● **DIRECTIONS**:
[A] Reproduce the passage of the wildfire abstract from "Center for Security" up to and including "Series of Perspectives)", word for word.
[B] In the wildfire abstract, whose health and wellbeing are said to be at risk from nuclear wildfires?

● **EXTRACT**:

Wildfires in the Atomic Age: Mitigating the Risk of Radioactive Smoke

Center for Security Studies, ETH Zürich, Haldeneggsteig 4, 8092 Zürich, Switzerland
Academic Editors: Alistair M. S. Smith and Stephen D. Fillmore
Received: 6 December 2021 / Revised: 21 December 2021 / Accepted: 24 December 2021 / Published: 26 December 2021
(This article belongs to the Collection Rethinking Wildland Fire Governance: A Series of Perspectives)

Abstract

This Perspective highlights the lingering consequences of nuclear disasters by examining the risks posed by wildfires that rerelease radioactive fallout originally deposited into the environment by accidents at nuclear power plants or testing of nuclear weapons. Such wildfires produce uncontainable, airborne, and hazardous smoke, which potentially carries radioactive material, thus becoming the specter of the original disaster. As wildfires occur more frequently with climate change and land use changes, nuclear wildfires present a pressing yet little discussed problem among wildfire management and fire scholars. The problem requires urgent attention due to the risks it poses to the health and wellbeing of wildland firefighters, land stewards, and smoke-impacted communities. This Perspective explains the problem, outlines future research directions, suggests potential solutions, and underlines the broader benefits of mitigating the risks.

● **RECORDS SHOWN**:
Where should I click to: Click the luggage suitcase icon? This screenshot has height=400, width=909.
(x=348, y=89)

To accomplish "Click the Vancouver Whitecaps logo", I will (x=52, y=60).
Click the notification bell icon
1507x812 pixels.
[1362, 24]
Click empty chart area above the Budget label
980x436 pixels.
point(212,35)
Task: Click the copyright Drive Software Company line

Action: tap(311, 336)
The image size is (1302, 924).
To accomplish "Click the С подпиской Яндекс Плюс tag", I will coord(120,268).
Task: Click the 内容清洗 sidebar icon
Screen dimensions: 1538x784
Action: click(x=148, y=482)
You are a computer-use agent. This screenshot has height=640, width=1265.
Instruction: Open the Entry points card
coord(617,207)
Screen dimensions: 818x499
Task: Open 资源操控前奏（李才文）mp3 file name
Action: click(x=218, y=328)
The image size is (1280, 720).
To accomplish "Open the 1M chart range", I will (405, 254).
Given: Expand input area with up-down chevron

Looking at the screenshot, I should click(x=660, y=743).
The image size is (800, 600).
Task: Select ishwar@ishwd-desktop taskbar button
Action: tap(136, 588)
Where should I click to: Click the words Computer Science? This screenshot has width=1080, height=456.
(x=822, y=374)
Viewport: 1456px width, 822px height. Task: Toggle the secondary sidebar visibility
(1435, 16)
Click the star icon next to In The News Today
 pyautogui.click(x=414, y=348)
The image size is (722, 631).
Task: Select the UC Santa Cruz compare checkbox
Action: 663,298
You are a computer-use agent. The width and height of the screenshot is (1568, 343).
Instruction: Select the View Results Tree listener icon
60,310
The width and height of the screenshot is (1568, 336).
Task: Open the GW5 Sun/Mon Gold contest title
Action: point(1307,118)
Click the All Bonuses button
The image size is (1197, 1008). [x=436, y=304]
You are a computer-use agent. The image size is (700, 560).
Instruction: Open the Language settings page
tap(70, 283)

● **SOLUTIONS BELOW**:
[A]
Center for Security Studies, ETH Zürich, Haldeneggsteig 4, 8092 Zürich, Switzerland
Academic Editors: Alistair M. S. Smith and Stephen D. Fillmore
Received: 6 December 2021 / Revised: 21 December 2021 / Accepted: 24 December 2021 / Published: 26 December 2021
(This article belongs to the Collection Rethinking Wildland Fire Governance: A Series of Perspectives)

[B] Wildland firefighters, land stewards, and smoke-impacted communities.